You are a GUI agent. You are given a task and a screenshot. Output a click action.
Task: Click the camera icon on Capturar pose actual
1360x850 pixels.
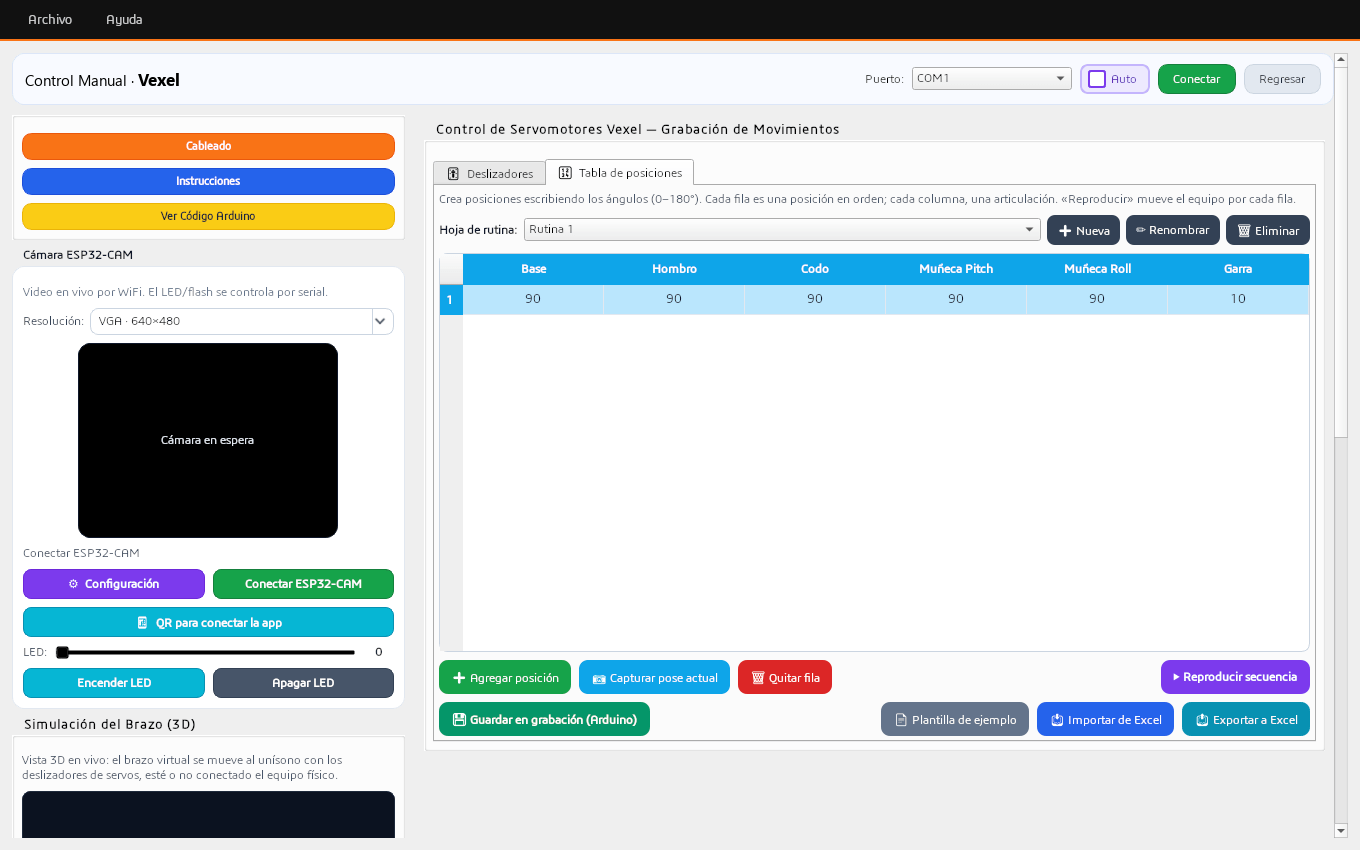(x=599, y=678)
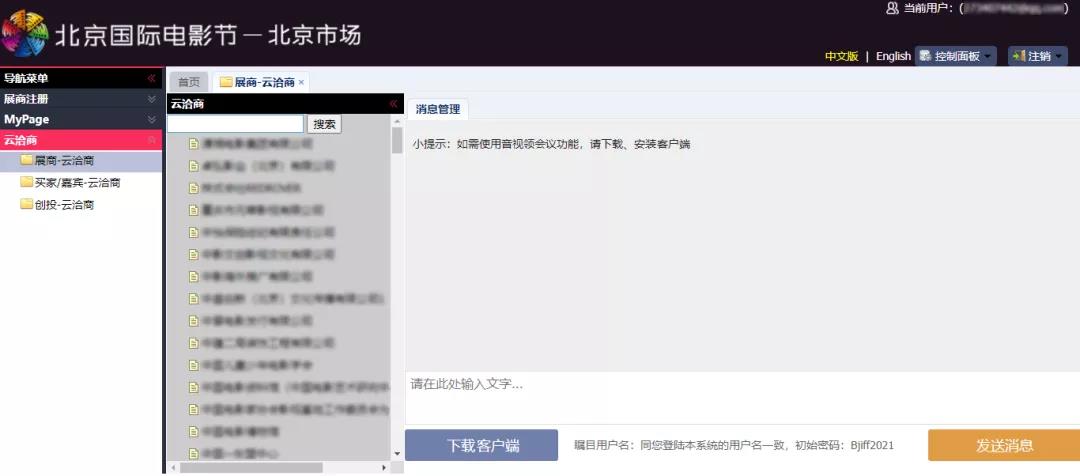Click the 下载客户端 button

coord(482,446)
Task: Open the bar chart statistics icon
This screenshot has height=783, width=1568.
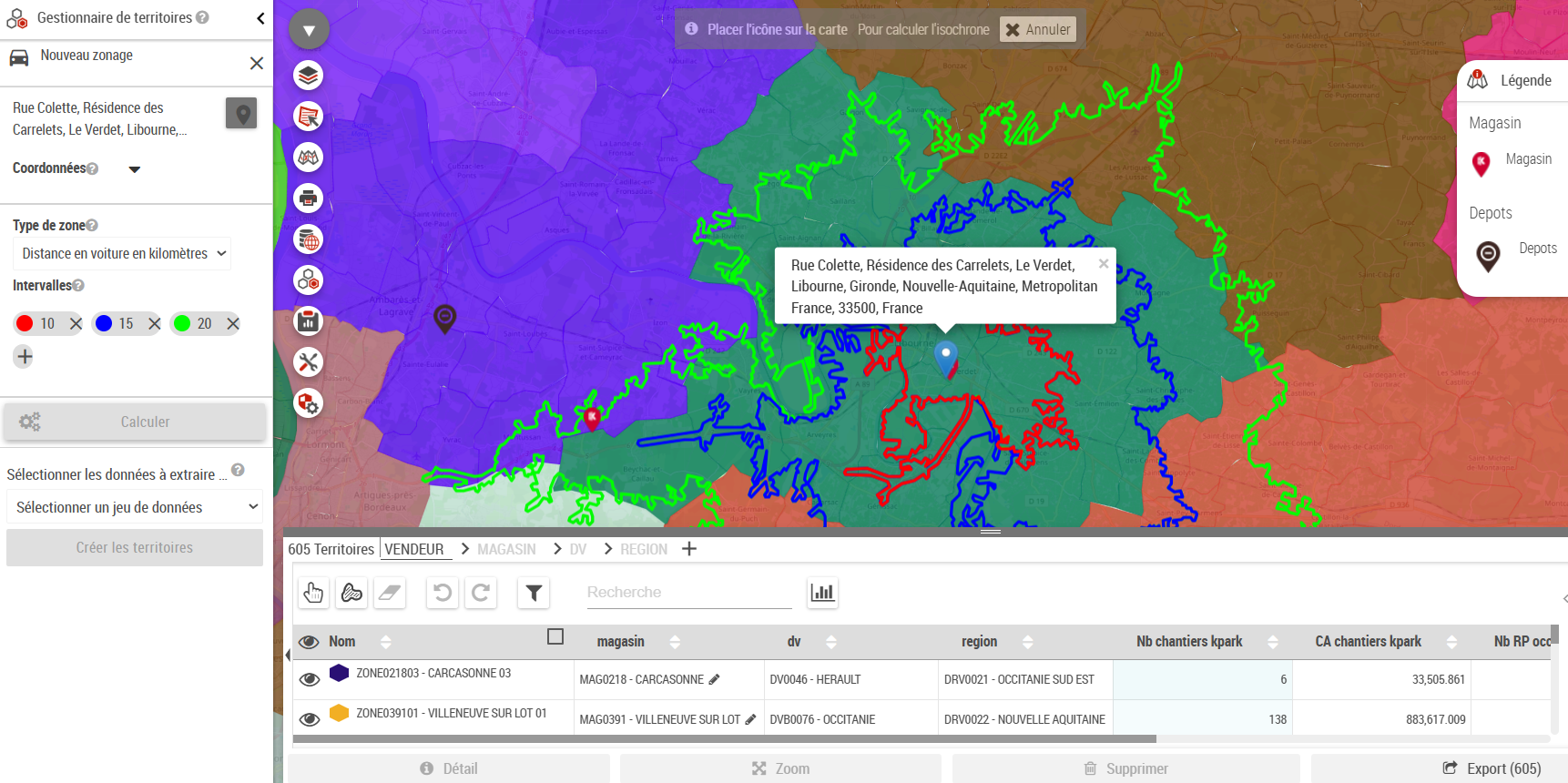Action: point(822,593)
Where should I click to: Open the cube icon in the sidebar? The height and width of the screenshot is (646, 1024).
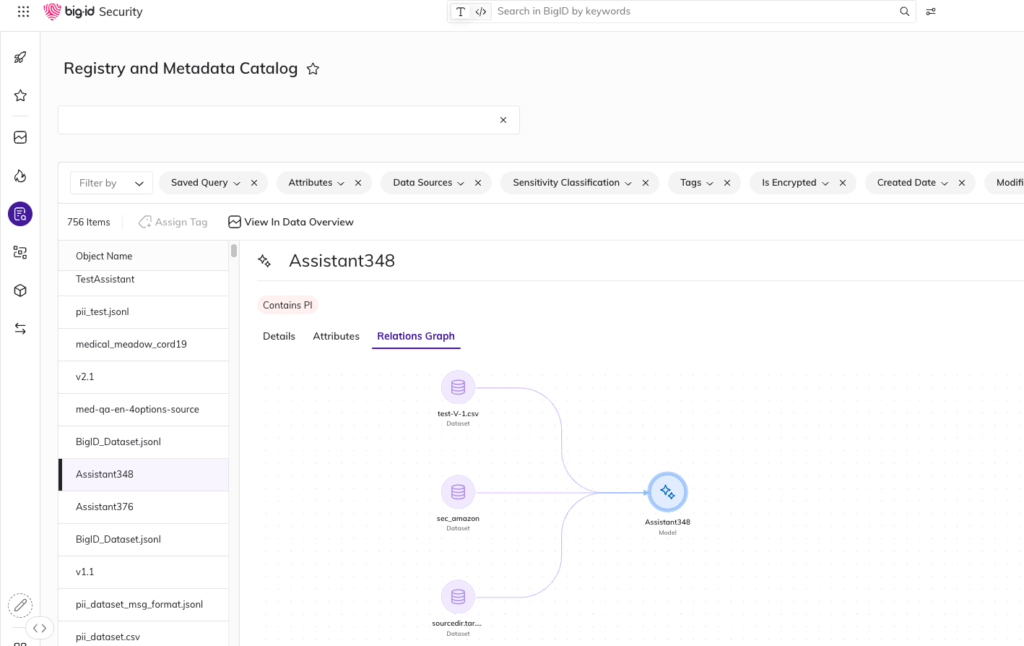click(20, 291)
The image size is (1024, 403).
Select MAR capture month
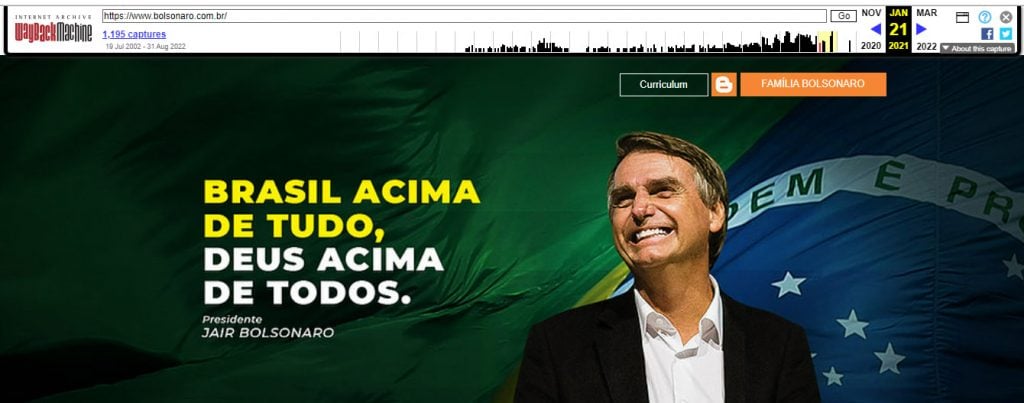pyautogui.click(x=926, y=13)
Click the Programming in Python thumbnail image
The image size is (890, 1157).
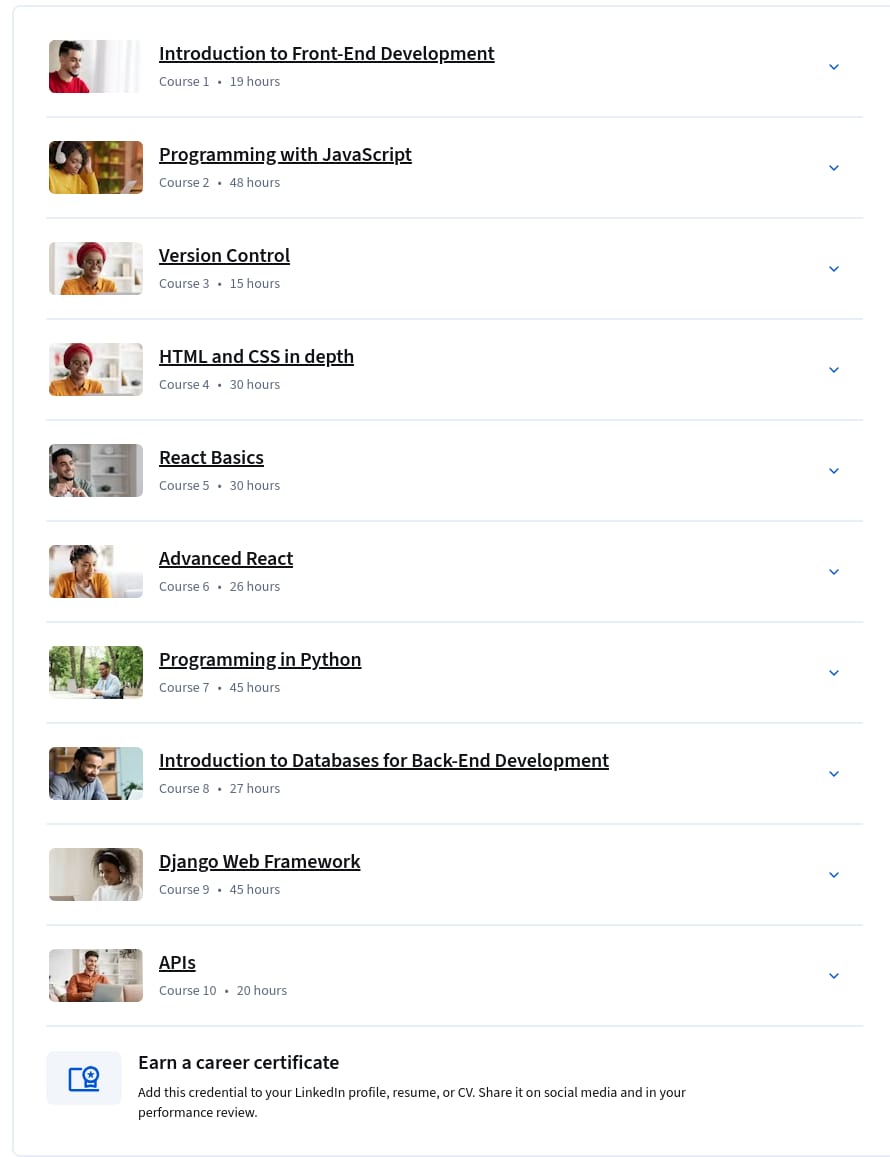coord(96,673)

____________________

*Directions:* Print only the lines from the line that contains "Select MAR capture month" to the final line of the data, inclusive. Pictures stay out.

*Written solution:*
Select MAR capture month
pyautogui.click(x=926, y=13)
Click the Programming in Python thumbnail image
The image size is (890, 1157).
coord(96,673)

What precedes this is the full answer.